Pese a que el porcentaje de actuaciones tan repudiables resulta escaso teniendo en cuenta el gran número de empresas existentes que son gestionadas correctamente, el daño que causan es muy importante porque, se quiera o no, extienden un halo de sospecha sobre el comportamiento directivo en general. Los afectados trascienden por tanto el grupo más inmediato de los clientes, proveedores o trabajadores para rozar, aunque sea tangencialmente, al mundo de los directivos. Por ello quizá sería deseable que a las plataformas de afectados directos que se organizan con objeto de defender conjuntamente sus intereses, se añadiera un grupo de afectados indirectos que se ven agredidos por aquellos que mancillan su profesión. Sería muy oportuno escuchar las voces de todos aquellos directivos que cada día se esfuerzan por actuar de un modo acorde con los principios éticos, repudiando con dureza las actuaciones fraudulentas, en primer lugar por su contenido intrínseco, pero también por el daño que causan a una tarea noble y absolutamente necesaria.

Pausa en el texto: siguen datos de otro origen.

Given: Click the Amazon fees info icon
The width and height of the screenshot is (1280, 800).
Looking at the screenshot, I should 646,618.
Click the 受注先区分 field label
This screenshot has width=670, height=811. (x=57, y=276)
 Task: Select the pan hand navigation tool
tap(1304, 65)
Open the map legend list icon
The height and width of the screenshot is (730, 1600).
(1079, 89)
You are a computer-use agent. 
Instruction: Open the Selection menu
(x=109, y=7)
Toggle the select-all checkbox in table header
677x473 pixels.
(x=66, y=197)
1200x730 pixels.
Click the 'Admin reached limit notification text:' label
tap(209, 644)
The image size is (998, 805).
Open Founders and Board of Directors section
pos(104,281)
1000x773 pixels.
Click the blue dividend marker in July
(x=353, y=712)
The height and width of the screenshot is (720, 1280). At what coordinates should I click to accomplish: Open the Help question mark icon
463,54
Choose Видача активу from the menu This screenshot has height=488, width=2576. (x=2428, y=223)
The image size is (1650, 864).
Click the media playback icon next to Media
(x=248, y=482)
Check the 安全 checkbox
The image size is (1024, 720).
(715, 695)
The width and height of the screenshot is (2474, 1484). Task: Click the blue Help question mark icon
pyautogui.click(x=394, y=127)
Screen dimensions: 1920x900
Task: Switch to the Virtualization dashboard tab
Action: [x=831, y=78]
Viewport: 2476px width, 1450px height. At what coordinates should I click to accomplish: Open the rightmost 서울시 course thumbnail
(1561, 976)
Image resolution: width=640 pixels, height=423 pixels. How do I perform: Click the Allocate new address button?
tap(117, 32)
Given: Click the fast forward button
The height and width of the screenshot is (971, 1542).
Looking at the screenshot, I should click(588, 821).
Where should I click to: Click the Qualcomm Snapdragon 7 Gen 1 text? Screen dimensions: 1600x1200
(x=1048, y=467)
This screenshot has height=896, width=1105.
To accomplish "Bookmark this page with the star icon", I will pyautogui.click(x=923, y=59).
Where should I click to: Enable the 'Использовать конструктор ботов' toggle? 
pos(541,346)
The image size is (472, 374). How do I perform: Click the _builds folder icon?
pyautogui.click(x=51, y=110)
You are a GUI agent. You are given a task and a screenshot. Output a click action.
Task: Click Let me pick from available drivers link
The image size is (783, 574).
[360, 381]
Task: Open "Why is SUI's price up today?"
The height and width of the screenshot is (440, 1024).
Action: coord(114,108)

El cliente, ese referente cuasi sagrado, se convierte en un tonto útil al que se trata de desplumar
Habría sido bien recibido por la sociedad que ante los acontecimientos más recientes se hubieran escuchado pronunciamientos condenatorios de organizaciones de directivos, empresariales o círculos de empresarios porque los primeros interesados en repudiar los comportamientos rechazables deberían ser los propios compañeros de profesión. Más allá de las actuaciones generales, que actuarán como corresponda, es la propia sociedad la que tiene que expulsar de su seno a los que no responden a un código elemental que todo el mundo entiende, incluso aunque no esté escrito.
El directivo que defrauda a un grupo amplio de clientes que creyó en ofertas imposibles, abusa de la debilidad de aquellos a los que se dirige, sabiendo que su nivel de información es tan abrumadoramente superior que le permite trampear con las palabras hasta hacer el mensaje creíble. Abusa de una posición de poder que sólo será detectable en el caso de quiebra del proyecto, precisamente cuando las posibilidades de garantizar el buen fin de las operaciones efectuadas resulte imposible. El cliente, ese referente cuasi sagrado, cuya satisfacción es el objetivo de cualquier empresa decente, se convierte en un tonto útil al que se trata de desplumar con nocturnidad y alevosía, utilizando su ingenuidad y, en algunos casos, el deseo de una ganancia ligeramente superior a la habitual en el sector.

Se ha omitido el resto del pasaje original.